Problem requirements
Could you copy all of the data below line for line, without changing a word, and leave the pictures out?

★ ★ ★ ★

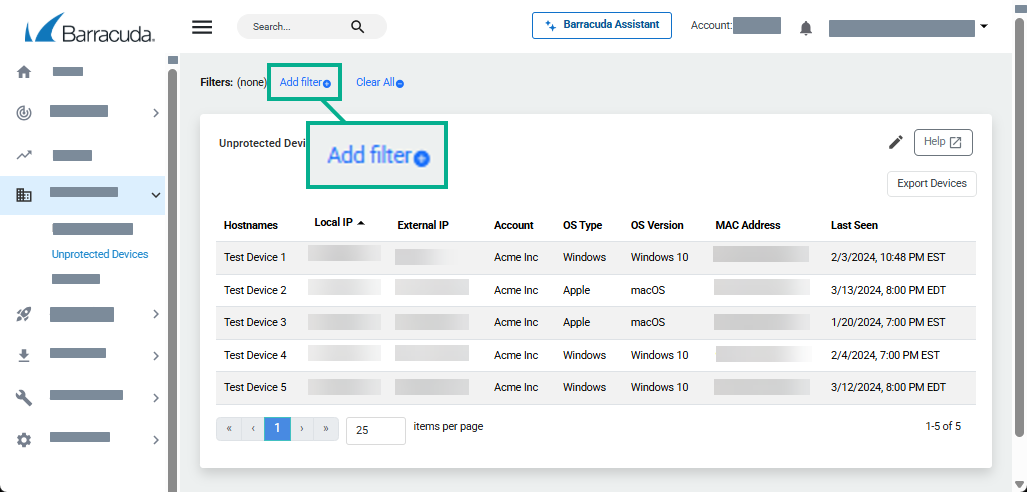Screen dimensions: 1027x492
Task: Open Unprotected Devices in sidebar
Action: point(100,254)
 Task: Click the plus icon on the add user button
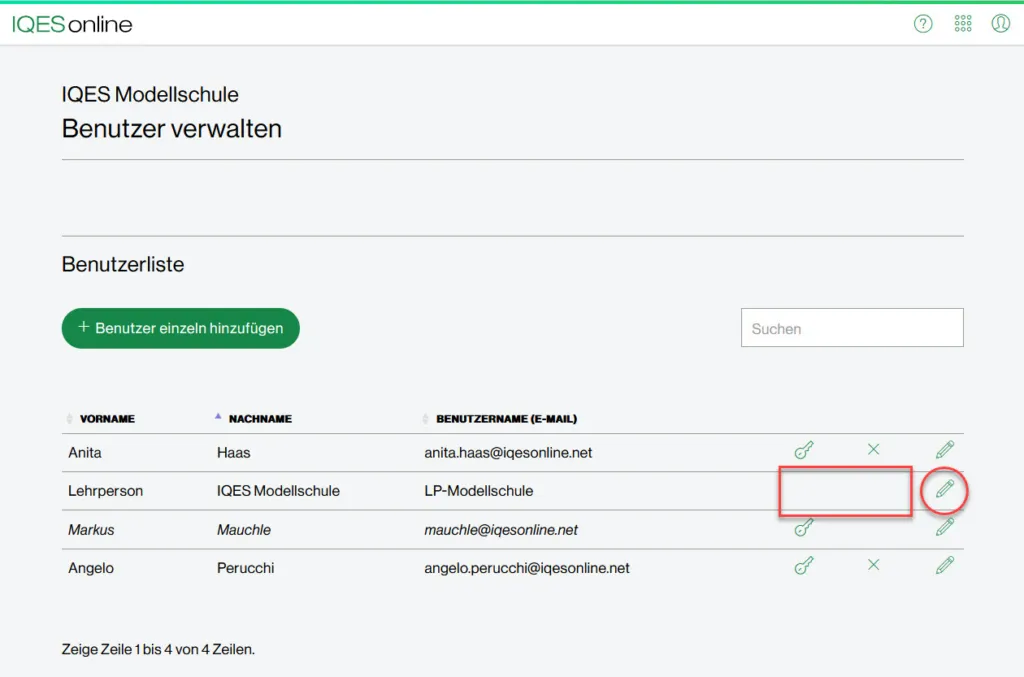point(85,327)
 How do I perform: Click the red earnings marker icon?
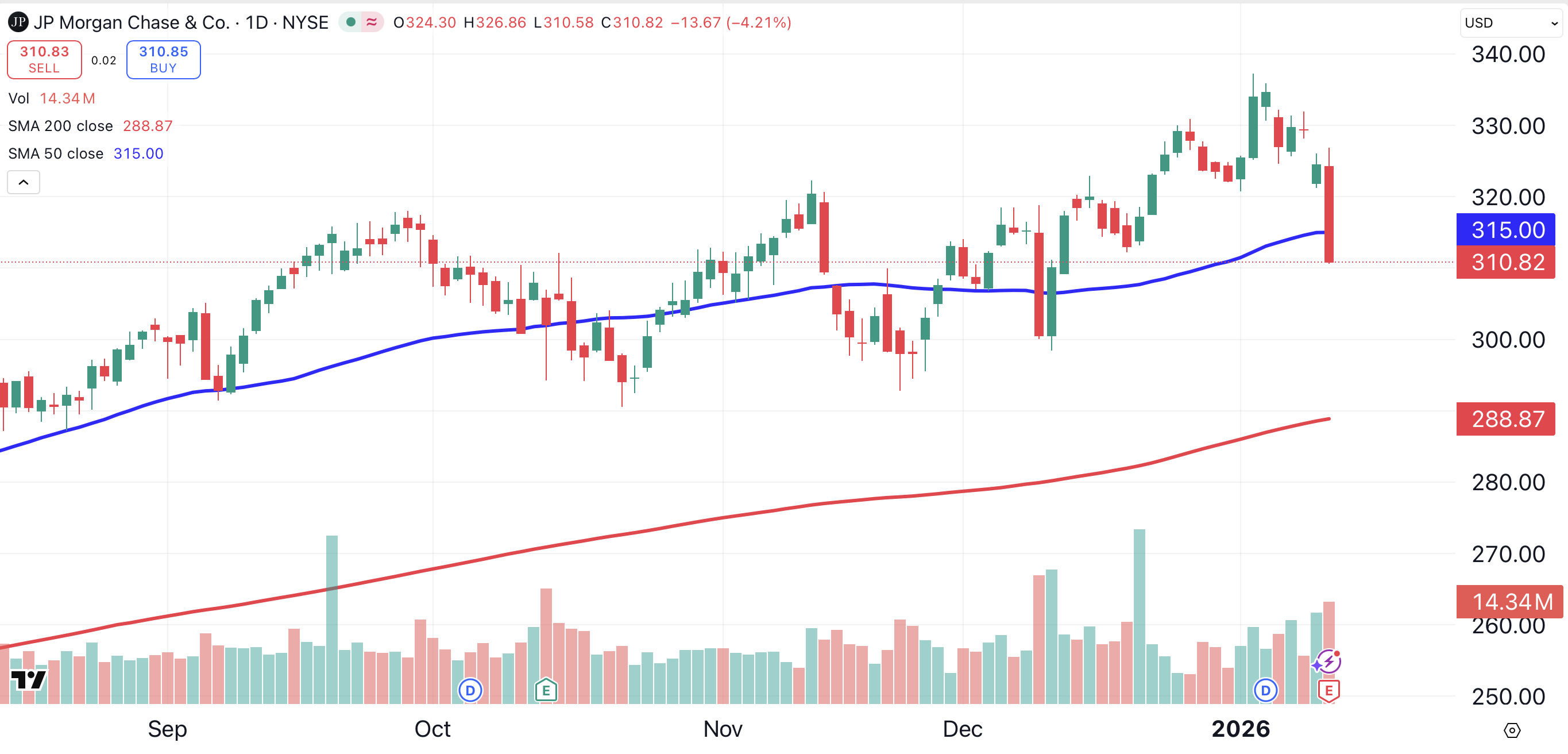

★ ★ ★ ★

Result of the exercise
Screen dimensions: 1027x492
Task: Open Unprotected Devices in sidebar
Action: point(100,254)
 Task: Click the plus icon on the add user button
point(85,327)
 How do I perform: Click the red earnings marker icon?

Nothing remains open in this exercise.